More recently I’ve been asked about the lack of support for amending Article 112 that concerns lese majeste. My response was:

“There is actually broad but muted support among some sections of the elite to amend the law, liberal royalists have come out in favour of amendment and of course red-shirt elements are strongly in support. The proposed amendment in the “people’s bill” are smartly pitched and in a situation where public policy was rationally debated you’d have to say the bill would go some way to answering the needs of both sides of the political divide.

But rational public debate is playing second fiddle to various political imperatives. These include constantly changing attempt to appease hardline royalists and not provoke mobilisation. You can see in the mobilisation against the amnesty bills what is possible. You’d expect greater mobilization to oppose the Campaign 112 Bill, given the monarchy’s place in Thailand’s symbolic politics.

Pheu Thai forces made it very clear in the days after the July 2011 election that the monarchy was their most vulnerable point and they would need to move slowly. They’ve lived up to that expectation, with people still in prison, and Chalerm’s war room to monitor lese majeste. But the plea by government sympathisers to understand Pheu Thai’s constrained political environment can also be self-serving - it creates a space for Thaksin forces to use anti-monarchy sentiment among supporters as their strongest bargaining point with the establishment to try and forge a power-sharing arrangement. “Deal with us, and we can stop this” is the message. This attempt largely defines the last year of political bargaining.

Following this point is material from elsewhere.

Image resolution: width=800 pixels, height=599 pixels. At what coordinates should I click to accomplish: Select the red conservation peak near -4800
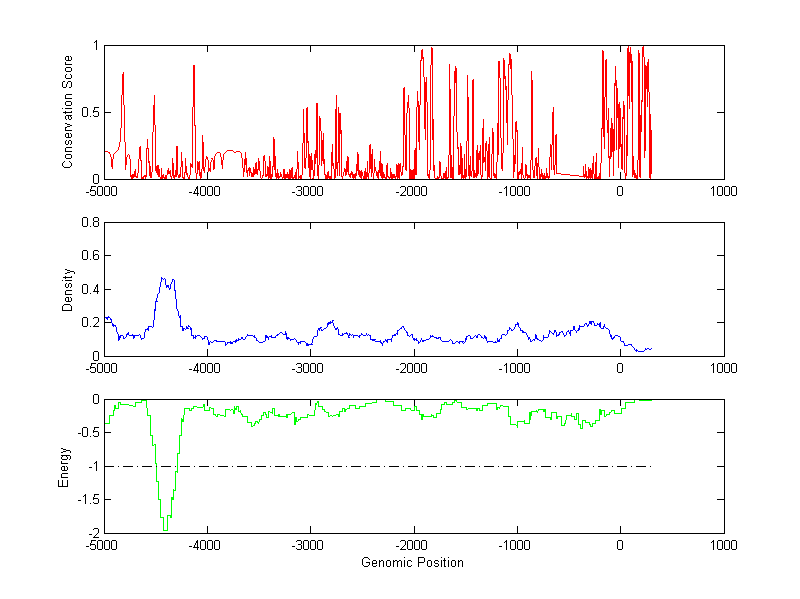click(x=123, y=73)
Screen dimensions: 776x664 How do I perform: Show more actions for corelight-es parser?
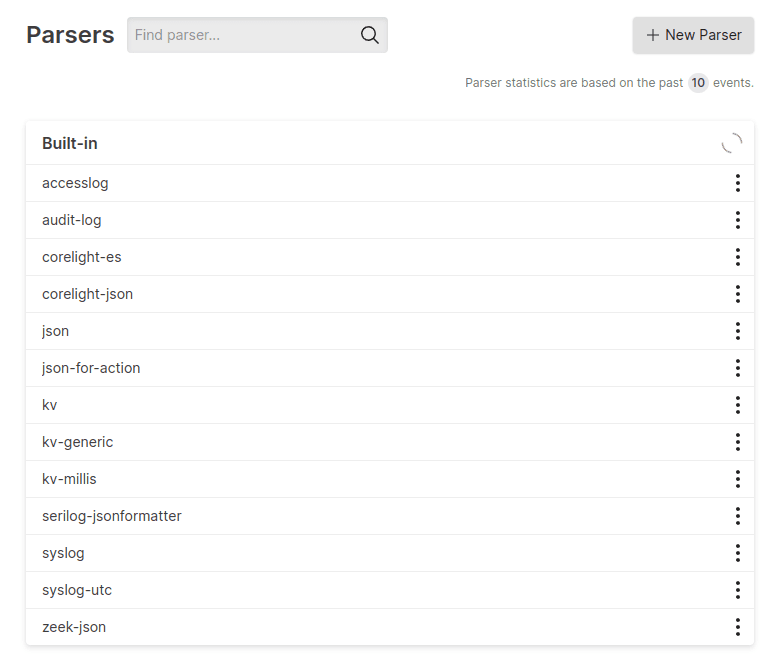[x=737, y=257]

It is evident that while party-connected red shirts and those surrounding Thaksin do not totally control the red-shirt movement, they are in a position to largely shut down anti-monarchy discourse or at least alienate it from the more cautious elements of the movement. This is what they offer at the bargaining table. In some senses, the future of the monarchy depends on what agreements can be made to share power.

A final point to make would be that the reluctance to amend reflects a national condition of impending crisis. There is respect on both sides of politics for the king. This is a cultural condition that does not necessarily reflect agreement on the monarchy or the lese majeste law , but a sentiment that says so late in the reign it would be disrespectful to make these moves. For those who feel the king’s presence as the father and soul of the nation – and these ideas are really felt – amendment that is politically motivated appears as ingratitude. For that reason, amendment will likely quickly follow the passing of King Bhumiphol.

Amendment is only likely to happen in this reign under two conditions. Either a signal comes from the palace, so that the amendment is seen as part of the narrative of a democratic kingship or controversial amendment, even abolition, occurs as part of an increasingly polarised struggle for total power. Amendment based on rational debate is a distant possibility.”